Items from a data source:
:::
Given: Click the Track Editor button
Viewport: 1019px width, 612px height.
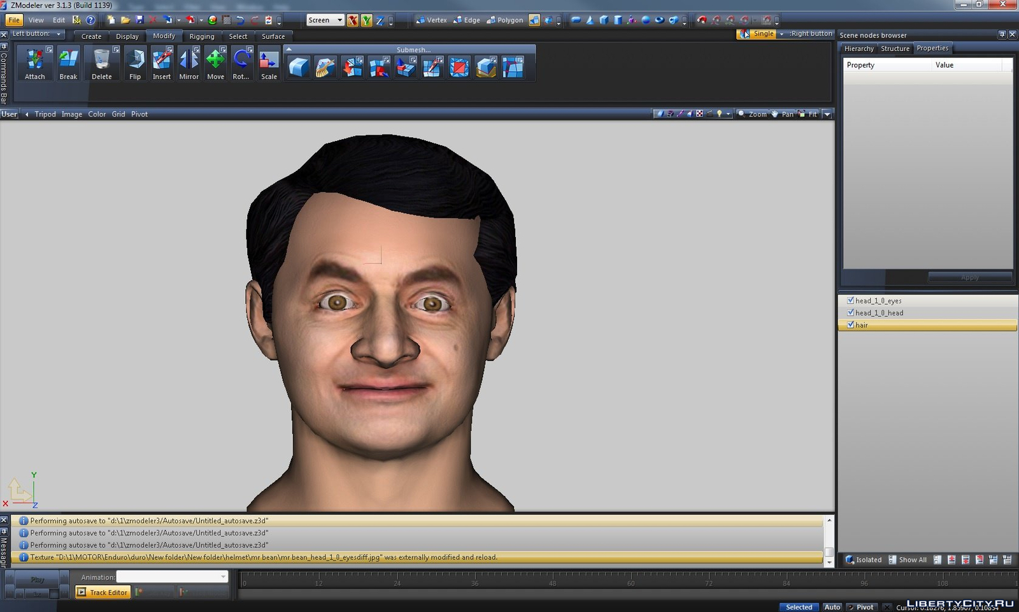Looking at the screenshot, I should coord(103,592).
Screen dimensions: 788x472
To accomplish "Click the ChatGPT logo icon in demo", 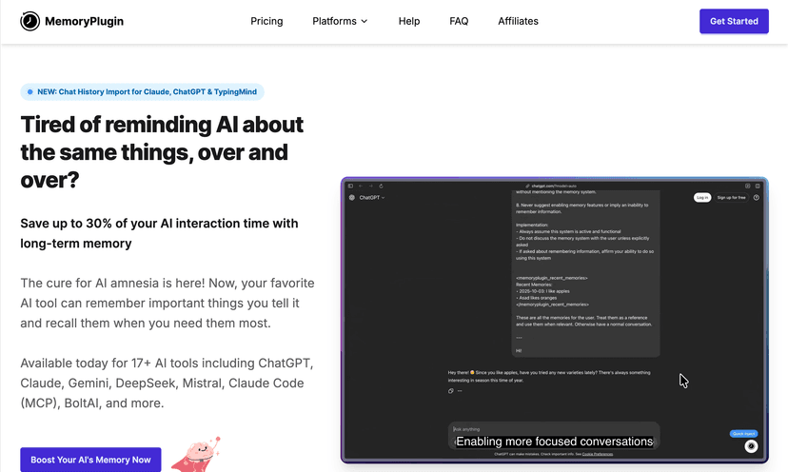I will [352, 198].
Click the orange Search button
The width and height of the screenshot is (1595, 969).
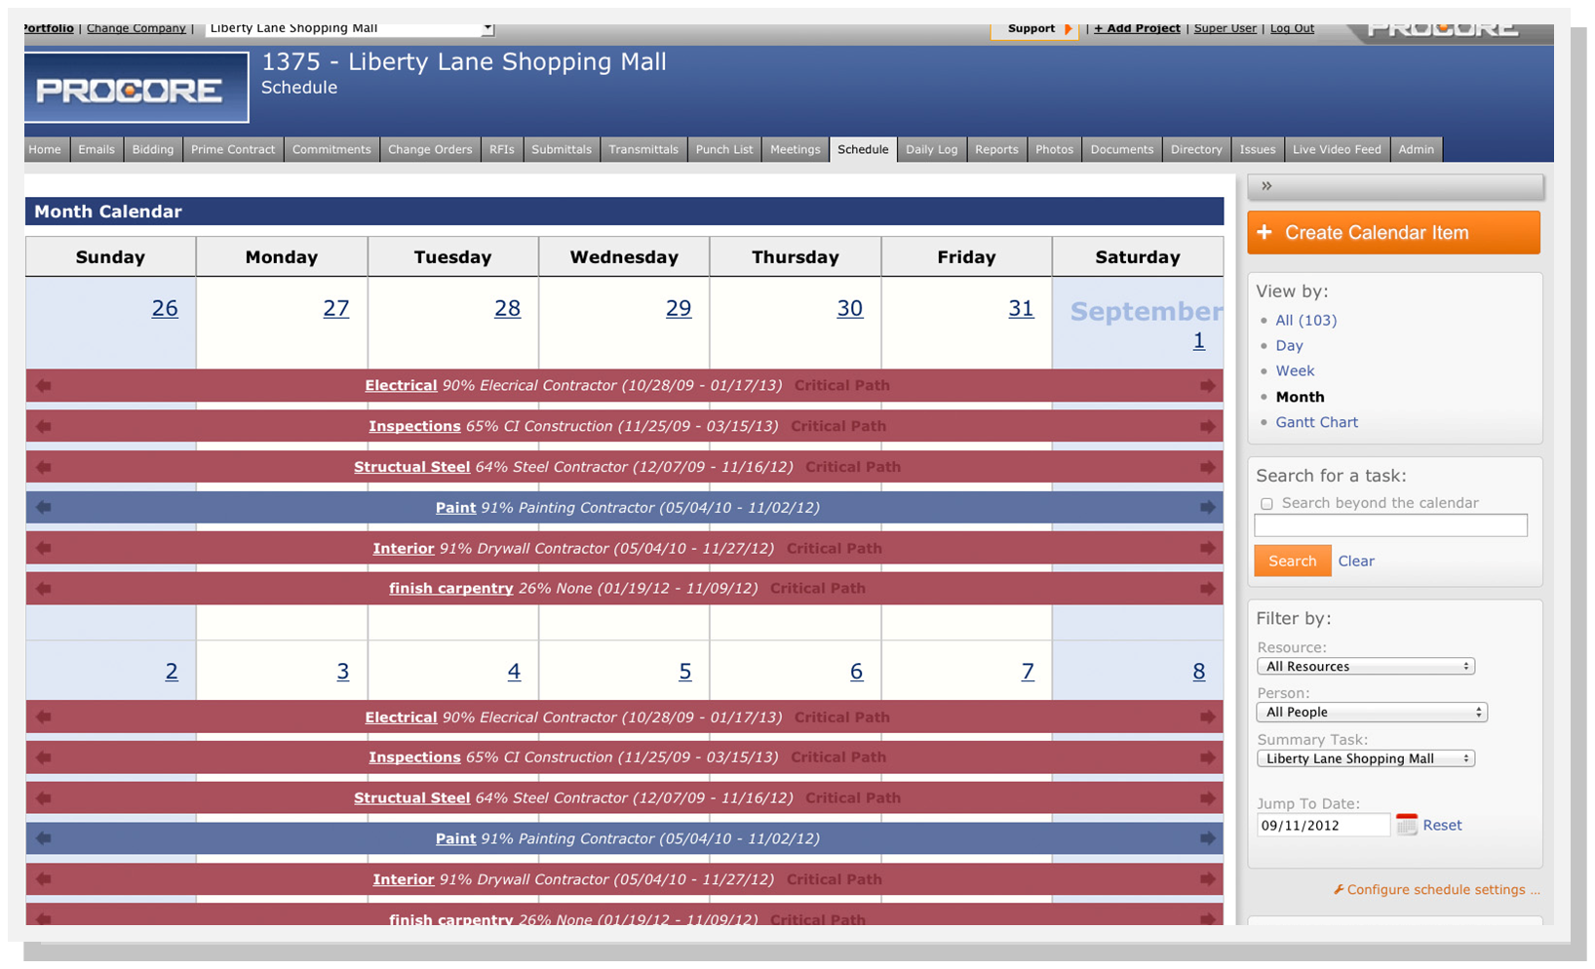[1292, 562]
:::
Start with the line holding "The width and" and repeat exactly every line through the final line of the records above, but no pictures and nothing more.

**Answer to this task:**
The width and height of the screenshot is (1595, 969).
[1292, 562]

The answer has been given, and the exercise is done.